Consolidation forecast archive.
U.S. Temperature and precipitation probability of exceedence forecasts.
Forecast description.
These forecasts are produced by a linear regression technique called 'Ensemble Regression' Ensemble
regression treats all members of a forecast ensemble as a potential solution to the problem. In a
single model ensemble, all members are considered to be equally likely to be the 'best' . In a
multi-model ensemble, the members from the more skillful models are assumed to be more likely to
occur. The ensemble regression procedure assumes that the conditional error distribution for the
best member (that is, the expected errors between the closest solution and the observation) are about
the same regradless of which model produced it. The ensemble regression procedure derives a least
squares solution to the entire ensemble set from the standpoint of minimizing the expected errors
between the best member and the observation.

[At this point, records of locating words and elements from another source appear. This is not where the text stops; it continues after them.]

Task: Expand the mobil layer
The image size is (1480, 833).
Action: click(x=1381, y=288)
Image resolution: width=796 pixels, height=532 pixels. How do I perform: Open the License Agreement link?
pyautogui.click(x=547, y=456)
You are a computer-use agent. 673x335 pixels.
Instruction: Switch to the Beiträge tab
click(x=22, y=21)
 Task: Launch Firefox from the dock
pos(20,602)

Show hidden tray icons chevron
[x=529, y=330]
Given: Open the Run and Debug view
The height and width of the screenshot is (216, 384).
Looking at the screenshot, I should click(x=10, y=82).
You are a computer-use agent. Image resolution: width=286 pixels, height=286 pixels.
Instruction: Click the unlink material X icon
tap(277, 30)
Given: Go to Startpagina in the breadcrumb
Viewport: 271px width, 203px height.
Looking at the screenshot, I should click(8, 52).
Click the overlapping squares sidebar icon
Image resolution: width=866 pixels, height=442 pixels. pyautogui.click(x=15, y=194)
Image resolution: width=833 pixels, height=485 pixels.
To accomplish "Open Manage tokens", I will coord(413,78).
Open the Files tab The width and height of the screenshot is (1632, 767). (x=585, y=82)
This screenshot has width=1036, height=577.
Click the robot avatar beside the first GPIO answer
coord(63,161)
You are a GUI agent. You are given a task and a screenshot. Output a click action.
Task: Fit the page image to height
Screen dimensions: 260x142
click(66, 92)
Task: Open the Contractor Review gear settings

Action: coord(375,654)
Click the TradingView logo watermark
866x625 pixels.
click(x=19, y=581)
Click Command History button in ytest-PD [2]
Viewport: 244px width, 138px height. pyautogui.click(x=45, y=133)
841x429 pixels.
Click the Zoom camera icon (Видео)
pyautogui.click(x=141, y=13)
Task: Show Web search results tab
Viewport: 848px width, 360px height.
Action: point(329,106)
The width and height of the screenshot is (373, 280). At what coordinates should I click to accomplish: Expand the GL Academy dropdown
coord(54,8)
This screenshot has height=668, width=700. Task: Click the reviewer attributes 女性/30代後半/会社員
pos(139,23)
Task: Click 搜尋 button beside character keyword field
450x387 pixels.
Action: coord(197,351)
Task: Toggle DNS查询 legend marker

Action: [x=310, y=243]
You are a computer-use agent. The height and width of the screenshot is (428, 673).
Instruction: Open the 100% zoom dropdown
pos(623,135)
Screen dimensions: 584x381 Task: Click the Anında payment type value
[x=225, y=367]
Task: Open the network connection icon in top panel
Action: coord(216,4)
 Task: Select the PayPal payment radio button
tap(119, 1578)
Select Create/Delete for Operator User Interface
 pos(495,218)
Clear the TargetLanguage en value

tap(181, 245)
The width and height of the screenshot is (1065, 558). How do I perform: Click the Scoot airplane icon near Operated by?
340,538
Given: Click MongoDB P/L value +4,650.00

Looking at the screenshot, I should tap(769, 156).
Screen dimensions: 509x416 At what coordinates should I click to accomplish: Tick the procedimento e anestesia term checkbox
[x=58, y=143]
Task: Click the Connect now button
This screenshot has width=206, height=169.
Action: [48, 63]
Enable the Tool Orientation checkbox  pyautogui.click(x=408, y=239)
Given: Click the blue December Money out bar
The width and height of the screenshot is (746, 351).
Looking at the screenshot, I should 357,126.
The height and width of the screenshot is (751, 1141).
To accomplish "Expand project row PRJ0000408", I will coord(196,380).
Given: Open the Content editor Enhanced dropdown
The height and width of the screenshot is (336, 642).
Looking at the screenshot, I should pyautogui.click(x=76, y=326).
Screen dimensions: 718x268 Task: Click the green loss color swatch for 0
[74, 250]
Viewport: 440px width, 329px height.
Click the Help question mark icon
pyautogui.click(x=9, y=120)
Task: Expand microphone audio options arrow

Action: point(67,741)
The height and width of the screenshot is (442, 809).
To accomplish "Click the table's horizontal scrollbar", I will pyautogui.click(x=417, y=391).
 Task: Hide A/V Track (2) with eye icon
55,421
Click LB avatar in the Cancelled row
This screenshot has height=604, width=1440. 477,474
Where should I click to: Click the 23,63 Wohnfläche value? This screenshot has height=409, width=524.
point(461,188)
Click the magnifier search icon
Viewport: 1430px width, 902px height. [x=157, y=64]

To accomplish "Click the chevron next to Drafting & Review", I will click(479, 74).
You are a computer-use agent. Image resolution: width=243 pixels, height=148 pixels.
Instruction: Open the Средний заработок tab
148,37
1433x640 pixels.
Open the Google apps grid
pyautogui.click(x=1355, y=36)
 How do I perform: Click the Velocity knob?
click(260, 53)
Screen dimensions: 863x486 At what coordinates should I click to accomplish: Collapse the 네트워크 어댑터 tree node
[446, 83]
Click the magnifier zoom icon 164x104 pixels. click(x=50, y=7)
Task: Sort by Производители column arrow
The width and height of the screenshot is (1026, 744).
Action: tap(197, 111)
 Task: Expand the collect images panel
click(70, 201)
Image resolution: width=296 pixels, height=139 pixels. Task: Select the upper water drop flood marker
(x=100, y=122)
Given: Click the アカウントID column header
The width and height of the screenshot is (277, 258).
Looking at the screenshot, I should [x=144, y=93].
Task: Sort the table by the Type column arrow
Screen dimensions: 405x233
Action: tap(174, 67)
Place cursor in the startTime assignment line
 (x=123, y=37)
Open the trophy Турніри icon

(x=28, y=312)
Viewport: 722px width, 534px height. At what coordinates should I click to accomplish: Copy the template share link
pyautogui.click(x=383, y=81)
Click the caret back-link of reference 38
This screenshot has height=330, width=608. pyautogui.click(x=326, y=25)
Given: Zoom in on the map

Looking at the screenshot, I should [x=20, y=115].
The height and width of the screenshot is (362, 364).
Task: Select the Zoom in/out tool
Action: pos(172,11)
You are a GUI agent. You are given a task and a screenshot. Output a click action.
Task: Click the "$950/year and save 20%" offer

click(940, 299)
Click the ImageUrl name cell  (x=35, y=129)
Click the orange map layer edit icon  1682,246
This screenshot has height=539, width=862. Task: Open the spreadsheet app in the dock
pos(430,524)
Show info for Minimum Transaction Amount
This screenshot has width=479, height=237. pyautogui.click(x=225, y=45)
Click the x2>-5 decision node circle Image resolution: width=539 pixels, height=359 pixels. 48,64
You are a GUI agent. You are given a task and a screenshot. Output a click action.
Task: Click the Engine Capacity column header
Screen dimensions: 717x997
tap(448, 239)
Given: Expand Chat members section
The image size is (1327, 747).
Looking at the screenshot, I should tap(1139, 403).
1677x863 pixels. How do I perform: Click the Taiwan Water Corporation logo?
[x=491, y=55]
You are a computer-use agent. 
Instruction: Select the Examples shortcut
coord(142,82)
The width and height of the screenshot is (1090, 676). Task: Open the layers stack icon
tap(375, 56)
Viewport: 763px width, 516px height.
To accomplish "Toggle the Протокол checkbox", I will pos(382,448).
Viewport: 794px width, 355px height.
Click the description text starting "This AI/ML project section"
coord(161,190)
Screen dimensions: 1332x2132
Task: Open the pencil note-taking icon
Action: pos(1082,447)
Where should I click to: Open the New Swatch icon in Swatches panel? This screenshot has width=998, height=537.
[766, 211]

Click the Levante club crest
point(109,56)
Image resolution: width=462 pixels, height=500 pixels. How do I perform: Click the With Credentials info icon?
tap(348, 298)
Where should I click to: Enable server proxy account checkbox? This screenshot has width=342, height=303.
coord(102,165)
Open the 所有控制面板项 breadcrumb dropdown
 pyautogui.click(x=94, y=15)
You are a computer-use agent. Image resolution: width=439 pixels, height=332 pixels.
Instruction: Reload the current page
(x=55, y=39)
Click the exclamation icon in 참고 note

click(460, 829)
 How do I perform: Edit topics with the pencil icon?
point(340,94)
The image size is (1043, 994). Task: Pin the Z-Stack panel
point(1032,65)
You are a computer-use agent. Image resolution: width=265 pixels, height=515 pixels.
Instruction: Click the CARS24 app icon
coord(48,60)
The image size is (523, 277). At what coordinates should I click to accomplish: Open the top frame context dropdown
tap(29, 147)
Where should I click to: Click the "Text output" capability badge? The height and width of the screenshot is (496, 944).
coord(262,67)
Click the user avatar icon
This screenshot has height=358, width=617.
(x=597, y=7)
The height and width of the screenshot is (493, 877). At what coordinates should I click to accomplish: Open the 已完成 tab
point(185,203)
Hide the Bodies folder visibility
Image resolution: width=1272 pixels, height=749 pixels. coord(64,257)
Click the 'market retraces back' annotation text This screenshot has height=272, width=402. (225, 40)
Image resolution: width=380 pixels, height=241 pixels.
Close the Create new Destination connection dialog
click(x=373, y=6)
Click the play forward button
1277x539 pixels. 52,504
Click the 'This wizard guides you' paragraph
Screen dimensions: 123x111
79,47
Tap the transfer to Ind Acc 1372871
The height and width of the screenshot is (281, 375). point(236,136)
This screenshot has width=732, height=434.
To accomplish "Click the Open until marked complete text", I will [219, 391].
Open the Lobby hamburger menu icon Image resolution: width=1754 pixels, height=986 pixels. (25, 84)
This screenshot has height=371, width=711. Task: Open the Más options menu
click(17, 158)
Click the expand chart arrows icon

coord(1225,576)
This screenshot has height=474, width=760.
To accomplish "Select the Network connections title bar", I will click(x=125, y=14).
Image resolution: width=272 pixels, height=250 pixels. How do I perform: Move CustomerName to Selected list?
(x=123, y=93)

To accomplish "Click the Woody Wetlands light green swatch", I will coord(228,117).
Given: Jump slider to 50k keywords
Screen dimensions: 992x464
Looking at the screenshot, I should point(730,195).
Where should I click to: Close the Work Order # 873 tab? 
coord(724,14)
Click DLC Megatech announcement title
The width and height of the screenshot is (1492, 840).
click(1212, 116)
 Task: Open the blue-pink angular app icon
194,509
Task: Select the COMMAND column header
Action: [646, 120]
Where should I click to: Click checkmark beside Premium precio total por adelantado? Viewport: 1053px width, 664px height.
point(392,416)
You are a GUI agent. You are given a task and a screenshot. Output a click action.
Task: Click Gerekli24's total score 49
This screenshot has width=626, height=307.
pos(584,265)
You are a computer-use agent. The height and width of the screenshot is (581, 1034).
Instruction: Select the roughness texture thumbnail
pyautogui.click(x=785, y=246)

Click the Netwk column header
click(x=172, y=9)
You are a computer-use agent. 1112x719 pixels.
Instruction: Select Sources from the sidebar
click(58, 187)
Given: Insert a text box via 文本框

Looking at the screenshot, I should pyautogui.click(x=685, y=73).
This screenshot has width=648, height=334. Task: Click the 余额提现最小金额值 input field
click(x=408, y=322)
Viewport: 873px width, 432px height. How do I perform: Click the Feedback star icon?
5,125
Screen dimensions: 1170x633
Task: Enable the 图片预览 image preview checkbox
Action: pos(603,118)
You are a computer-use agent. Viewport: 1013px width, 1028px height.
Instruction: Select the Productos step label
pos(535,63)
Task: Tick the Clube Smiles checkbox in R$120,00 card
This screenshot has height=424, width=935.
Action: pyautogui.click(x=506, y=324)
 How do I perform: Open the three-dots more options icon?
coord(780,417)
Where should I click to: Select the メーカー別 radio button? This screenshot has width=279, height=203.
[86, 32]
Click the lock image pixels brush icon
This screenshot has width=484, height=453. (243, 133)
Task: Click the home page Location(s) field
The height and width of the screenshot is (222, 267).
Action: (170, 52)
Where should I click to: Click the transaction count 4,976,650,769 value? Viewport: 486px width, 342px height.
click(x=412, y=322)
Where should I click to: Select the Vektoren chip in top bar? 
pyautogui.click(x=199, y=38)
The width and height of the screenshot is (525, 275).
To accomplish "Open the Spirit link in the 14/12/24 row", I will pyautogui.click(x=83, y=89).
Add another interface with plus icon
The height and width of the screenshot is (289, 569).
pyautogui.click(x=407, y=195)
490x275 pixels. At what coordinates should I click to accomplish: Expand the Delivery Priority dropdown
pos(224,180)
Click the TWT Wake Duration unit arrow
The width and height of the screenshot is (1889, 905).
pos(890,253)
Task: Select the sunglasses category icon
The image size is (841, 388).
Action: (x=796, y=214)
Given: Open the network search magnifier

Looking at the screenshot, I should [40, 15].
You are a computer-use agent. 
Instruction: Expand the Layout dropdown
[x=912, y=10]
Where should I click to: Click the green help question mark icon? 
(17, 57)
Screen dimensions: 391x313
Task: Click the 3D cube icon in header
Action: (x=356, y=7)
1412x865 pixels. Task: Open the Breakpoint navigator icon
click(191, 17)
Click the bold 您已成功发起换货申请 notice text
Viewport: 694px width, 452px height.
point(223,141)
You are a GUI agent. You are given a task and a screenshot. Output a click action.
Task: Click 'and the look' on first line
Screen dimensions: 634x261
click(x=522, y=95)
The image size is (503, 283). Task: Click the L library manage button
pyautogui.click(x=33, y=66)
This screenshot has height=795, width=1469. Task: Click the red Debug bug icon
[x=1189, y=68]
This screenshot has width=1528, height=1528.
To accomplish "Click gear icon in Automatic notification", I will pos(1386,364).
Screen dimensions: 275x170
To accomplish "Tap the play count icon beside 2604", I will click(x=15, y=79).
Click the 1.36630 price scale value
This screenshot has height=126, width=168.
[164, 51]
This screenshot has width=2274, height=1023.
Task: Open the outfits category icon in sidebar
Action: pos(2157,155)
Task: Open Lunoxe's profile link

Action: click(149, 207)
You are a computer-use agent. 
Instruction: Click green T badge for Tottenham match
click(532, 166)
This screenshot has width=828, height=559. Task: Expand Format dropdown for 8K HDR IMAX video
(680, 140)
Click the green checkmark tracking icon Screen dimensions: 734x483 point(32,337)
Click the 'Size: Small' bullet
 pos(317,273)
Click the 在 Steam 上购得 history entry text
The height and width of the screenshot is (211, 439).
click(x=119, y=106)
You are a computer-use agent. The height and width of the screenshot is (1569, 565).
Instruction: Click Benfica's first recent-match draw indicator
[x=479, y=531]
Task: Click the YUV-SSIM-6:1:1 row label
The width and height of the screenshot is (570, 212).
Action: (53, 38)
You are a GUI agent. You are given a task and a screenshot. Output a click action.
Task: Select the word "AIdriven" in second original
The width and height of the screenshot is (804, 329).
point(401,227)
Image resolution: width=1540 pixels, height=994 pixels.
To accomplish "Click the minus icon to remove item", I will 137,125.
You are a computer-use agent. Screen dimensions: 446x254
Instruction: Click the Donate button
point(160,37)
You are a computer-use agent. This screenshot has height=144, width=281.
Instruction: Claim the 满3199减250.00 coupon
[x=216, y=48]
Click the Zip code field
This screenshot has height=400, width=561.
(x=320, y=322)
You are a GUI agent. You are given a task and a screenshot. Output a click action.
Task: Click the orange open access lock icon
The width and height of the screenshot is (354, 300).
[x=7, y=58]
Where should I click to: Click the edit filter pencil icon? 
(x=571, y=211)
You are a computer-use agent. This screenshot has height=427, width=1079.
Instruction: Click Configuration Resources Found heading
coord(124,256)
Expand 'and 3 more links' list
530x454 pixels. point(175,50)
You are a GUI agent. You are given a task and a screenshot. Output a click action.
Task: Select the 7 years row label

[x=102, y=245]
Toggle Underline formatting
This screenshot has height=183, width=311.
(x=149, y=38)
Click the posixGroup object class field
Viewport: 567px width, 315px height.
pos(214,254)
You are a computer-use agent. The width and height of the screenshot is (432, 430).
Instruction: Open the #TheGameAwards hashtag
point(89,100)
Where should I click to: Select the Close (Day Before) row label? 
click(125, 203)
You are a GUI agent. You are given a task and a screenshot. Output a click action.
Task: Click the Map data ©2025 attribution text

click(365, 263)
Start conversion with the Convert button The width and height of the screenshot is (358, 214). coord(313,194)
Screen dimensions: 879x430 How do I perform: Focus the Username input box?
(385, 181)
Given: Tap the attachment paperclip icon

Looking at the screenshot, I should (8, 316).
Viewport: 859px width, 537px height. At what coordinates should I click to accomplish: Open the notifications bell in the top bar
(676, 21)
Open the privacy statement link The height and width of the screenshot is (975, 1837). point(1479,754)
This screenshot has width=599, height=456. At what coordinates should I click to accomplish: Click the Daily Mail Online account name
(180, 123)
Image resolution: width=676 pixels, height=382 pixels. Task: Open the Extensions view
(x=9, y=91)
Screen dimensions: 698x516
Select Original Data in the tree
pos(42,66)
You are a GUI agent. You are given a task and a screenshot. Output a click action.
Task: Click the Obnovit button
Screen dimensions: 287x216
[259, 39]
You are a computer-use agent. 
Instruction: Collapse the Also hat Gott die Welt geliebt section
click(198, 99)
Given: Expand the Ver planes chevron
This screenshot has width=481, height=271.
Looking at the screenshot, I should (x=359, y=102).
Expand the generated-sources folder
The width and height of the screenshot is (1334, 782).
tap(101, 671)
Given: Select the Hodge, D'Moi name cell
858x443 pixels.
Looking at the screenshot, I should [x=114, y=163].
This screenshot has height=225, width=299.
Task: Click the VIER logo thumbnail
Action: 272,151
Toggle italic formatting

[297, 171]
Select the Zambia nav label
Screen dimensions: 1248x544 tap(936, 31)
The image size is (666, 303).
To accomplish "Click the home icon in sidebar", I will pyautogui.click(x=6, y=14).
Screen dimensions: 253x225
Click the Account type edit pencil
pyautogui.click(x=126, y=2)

File names and variable ids.
File names.
There are two types of archive files, hindcast and operational forecasts. A hindcast file contains a
'clean' set of retrospective forecasts. These forecasts are generally made in research mode from
historical data. The “operational forecast” files contain the data issued in real time, and
may including any variations in procedures or even errors, if those forecasts were officially 'issued'.
Hindcast datasets are identified by a data identifier (ID). Operational forecast datasets are identified
by the element followed by a “.operational” suffix in the dataset name.
File format.
Files for the 102 climate divisions are in ASCII format in a simple spreadsheet format. Data are
grouped by the order in which the forecasts were issued. Forecasts are typically for 102 forecast
divisions based on the NCDC climate division data, and are for three month seasons.
Column 1 = Year and month of the center month of the three month season in YYYYMM format..
Column 2 = Year that the forecast was issued
Column 3 = Month that the forecast was issued. A forecast is typically issued around the 2nd week of
the month, so a forecast labeled 1982 1 would have been issued around mid-January, 1982.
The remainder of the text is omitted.